5. Survival. Upon expiration or termination of the Agreement for any reason, each Party’s obligations under these Confidentiality Terms with respect to Confidential Information received prior to such expiration or termination shall survive until such time as all Confidential Information of the Disclosing Party disclosed hereunder becomes publicly known and made generally available through no action or inaction of the Receiving Party or a Receiving Party Representative.

6. General.

(a) No Obligation. Neither Party has any obligation to disclose any Confidential Information to the other Party.

(b) Ownership of Confidential Information.
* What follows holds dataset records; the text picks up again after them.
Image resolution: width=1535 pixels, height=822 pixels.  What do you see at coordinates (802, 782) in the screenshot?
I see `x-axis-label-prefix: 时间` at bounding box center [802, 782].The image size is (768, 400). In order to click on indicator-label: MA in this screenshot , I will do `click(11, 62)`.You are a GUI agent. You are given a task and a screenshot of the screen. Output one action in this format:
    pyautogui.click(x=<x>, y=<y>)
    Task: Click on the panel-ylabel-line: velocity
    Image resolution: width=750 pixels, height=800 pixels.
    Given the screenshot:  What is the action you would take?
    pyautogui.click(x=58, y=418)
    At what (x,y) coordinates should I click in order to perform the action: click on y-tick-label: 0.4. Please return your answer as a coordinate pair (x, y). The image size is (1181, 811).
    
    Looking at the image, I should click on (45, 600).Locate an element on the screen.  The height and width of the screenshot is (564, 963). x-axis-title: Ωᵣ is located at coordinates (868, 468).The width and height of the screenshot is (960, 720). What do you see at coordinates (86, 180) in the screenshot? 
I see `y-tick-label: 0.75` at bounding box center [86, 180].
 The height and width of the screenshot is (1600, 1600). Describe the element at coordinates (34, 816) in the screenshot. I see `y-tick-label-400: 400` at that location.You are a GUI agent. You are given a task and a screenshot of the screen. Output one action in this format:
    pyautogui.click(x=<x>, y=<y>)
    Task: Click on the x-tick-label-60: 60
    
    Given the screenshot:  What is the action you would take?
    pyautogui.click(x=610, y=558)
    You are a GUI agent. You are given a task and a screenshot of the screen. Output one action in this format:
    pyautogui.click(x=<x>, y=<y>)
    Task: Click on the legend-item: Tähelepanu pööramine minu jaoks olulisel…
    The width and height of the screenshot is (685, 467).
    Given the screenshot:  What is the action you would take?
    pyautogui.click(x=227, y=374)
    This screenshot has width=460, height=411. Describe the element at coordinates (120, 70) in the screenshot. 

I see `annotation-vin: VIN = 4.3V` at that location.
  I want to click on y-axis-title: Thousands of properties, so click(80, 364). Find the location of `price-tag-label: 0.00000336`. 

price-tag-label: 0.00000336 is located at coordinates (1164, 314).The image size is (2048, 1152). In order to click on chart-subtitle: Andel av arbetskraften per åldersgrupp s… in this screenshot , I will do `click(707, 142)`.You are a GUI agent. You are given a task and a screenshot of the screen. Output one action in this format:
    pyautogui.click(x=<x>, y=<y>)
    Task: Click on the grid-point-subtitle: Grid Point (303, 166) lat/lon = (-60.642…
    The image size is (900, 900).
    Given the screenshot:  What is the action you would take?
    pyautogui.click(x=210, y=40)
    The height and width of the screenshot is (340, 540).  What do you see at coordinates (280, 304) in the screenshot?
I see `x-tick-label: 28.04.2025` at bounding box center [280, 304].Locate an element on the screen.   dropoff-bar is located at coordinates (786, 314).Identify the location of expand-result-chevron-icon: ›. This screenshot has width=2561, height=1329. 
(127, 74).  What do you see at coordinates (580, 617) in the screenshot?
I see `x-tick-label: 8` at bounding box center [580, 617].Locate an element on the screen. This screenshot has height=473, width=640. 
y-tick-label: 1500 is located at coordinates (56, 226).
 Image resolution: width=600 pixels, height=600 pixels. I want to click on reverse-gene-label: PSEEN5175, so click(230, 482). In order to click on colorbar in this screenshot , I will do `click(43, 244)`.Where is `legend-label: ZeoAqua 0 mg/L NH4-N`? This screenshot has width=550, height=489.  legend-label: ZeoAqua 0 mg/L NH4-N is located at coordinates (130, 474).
All Confidential Information shall remain the property of the Disclosing Party, and nothing contained in these Confidentiality Terms shall be construed as granting or conferring any rights by license or otherwise in any Confidential Information of the Disclosing Party beyond the rights expressly set forth in these Confidentiality Terms.

(c) No Representations. No Party shall be deemed to make any representation, warranty, assurance or guarantee, express or implied, with respect to the accuracy or completeness of any Confidential Information disclosed hereunder, including without limitation any representation or warranty of merchantability, fitness for any particular purpose, or non-infringement of intellectual property or other rights of third parties. Disclosing Party will have no liability to the Receiving Party or any other person relating to the Receiving Party’s use of any of the Confidential Information or any errors therein or omissions therefrom.

(d) Rights and Remedies. The Parties agree that any breach of these Confidentiality Terms, including without limitation any actual or threatened disclosure of Confidential information without the express prior written consent of the Disclosing Party, would cause irreparable injury to the Disclosing Party for which money damages, alone, might not be an adequate remedy. Therefore, the Parties agree that in addition to all other remedies available at law or in equity, the Disclosing Party shall be entitled to seek injunctive relief and specific performance as remedies to redress any breach or threatened breach of these Confidentiality Terms by the Receiving Party, any Receiving Party Representative, or any other persons directly or indirectly acting for or on behalf of or with the Receiving Party. The rights and remedies hereunder shall be cumulative, may be exercised singularly or concurrently, and shall not be deemed exclusive.

7. Export Control Laws. Each Party agrees that certain information or technology provided by the other Party under these Confidentiality Terms may be subject to export control laws and regulations (collectively, “Export Control Laws”). Each Party agrees to comply with all provisions of the Export Control Laws of the United States and other relevant countries as such laws currently exist and as they may be amended from time to time, with respect to any export of Confidential Information.